Consigne 1:
Résumez en deux phrases le texte sur le budget de la recherche.
Consigne 2:
Dans le texte sur le budget de la recherche, quelle fourchette le groupe de travail sur la LPPR demandait-il pour les crédits PIA 4 ?

Texte:
--

Le chiffre attendu est sorti en pleine crise du Coronavirus : le budget consacré à la recherche serait augmenté de 5 milliards d’€ à 10 ans, de 25 à 30 milliards d’€. Quels que soient les aléas budgétaires, l’histoire montre des évolutions significatives à l’image des dernières lois de programmation de la recherche en 1982 et 2006. L’enjeu pour 2020 est de savoir si la crise du COVID-19 fera, enfin, de la recherche un enjeu pour la société française dans toutes ses composantes. Et qui ne se limite pas à la santé lorsque l’on mesure les tensions sociales et économiques à venir.
Rappelons le contexte de cette LPPR : à l’issue de ses travaux, le groupe de travail sur la LPPR formulait des « demandes financières » à hauteur d’une fourchette comprise entre 2 010 et 3 620 M€ par an, répartie en 2 catégories : des crédits budgétaires entre 1 090 M€ et 2 540 M€ ; des crédits PIA 4 entre 920 M€ et 1080 M€.

--

Données sources:

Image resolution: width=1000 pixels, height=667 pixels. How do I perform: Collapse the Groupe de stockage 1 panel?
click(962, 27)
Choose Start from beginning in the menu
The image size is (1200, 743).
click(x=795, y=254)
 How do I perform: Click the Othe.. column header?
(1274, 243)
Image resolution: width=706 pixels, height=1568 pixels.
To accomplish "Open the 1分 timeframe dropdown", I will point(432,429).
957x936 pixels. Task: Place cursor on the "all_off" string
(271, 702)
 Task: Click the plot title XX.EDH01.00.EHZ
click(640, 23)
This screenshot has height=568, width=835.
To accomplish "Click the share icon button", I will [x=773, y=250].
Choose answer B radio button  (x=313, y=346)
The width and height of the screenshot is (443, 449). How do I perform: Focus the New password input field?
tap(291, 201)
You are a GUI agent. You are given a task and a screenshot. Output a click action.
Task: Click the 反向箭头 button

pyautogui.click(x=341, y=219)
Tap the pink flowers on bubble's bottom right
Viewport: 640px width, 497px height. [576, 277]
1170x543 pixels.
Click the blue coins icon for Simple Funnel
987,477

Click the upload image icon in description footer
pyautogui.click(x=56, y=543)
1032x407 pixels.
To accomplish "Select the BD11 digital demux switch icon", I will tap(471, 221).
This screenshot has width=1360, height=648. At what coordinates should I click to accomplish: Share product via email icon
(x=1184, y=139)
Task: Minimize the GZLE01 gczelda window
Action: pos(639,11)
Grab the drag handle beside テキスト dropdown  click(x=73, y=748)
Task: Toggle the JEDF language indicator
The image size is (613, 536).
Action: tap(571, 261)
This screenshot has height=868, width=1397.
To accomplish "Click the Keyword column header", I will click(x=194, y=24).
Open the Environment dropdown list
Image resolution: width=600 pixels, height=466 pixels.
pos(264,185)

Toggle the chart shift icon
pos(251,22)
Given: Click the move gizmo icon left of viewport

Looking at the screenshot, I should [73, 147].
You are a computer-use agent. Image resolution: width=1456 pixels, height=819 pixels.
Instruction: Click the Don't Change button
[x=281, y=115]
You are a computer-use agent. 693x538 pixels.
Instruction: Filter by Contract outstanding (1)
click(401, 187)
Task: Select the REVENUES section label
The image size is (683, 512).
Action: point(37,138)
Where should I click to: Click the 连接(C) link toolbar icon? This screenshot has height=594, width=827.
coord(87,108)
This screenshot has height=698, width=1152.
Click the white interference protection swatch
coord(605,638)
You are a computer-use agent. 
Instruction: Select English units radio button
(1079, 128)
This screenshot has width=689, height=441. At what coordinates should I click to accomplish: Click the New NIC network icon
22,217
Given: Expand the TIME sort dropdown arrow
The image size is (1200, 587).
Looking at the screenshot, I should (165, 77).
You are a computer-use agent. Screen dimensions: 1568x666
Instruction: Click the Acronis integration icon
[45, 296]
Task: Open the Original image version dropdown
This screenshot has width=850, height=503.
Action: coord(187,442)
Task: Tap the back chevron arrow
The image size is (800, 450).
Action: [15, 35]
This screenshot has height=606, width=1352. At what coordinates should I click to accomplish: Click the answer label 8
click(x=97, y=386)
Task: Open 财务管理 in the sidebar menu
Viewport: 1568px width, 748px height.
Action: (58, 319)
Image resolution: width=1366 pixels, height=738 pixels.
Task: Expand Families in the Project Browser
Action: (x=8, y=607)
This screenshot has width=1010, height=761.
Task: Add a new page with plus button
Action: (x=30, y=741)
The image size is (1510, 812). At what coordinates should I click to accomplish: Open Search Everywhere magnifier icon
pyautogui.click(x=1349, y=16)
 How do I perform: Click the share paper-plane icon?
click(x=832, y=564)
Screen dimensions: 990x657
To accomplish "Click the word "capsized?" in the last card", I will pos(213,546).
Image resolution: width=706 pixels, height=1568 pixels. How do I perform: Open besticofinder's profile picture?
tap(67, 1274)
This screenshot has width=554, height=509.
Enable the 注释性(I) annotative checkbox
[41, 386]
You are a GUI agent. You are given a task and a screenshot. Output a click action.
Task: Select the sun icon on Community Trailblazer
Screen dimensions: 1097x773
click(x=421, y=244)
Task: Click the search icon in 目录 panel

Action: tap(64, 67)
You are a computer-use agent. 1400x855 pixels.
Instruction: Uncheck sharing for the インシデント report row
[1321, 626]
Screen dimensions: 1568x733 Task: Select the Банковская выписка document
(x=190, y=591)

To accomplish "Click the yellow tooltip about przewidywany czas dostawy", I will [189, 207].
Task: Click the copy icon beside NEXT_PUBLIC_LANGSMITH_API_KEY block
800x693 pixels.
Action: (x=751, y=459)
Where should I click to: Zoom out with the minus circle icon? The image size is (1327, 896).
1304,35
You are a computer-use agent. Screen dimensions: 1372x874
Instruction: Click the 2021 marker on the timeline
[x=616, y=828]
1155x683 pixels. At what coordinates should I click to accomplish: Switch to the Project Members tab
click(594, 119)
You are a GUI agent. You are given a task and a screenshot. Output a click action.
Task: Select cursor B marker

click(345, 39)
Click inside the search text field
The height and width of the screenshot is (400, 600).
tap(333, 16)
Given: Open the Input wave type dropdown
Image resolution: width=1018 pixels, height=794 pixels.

--

Réponse attendue 1:
Annoncé en pleine crise du coronavirus, le budget consacré à la recherche serait augmenté de 5 milliards d'euros à l'horizon de 10 ans, passant de 25 à 30 milliards, et l'enjeu pour 2020 est de savoir si la crise du COVID-19 fera de la recherche un enjeu pour la société française dans toutes ses composantes. Le groupe de travail sur la LPPR avait formulé des demandes financières comprises entre 2 010 et 3 620 M€ par an, réparties entre crédits budgétaires et crédits PIA 4.

Réponse attendue 2:
Entre 920 M€ et 1 080 M€.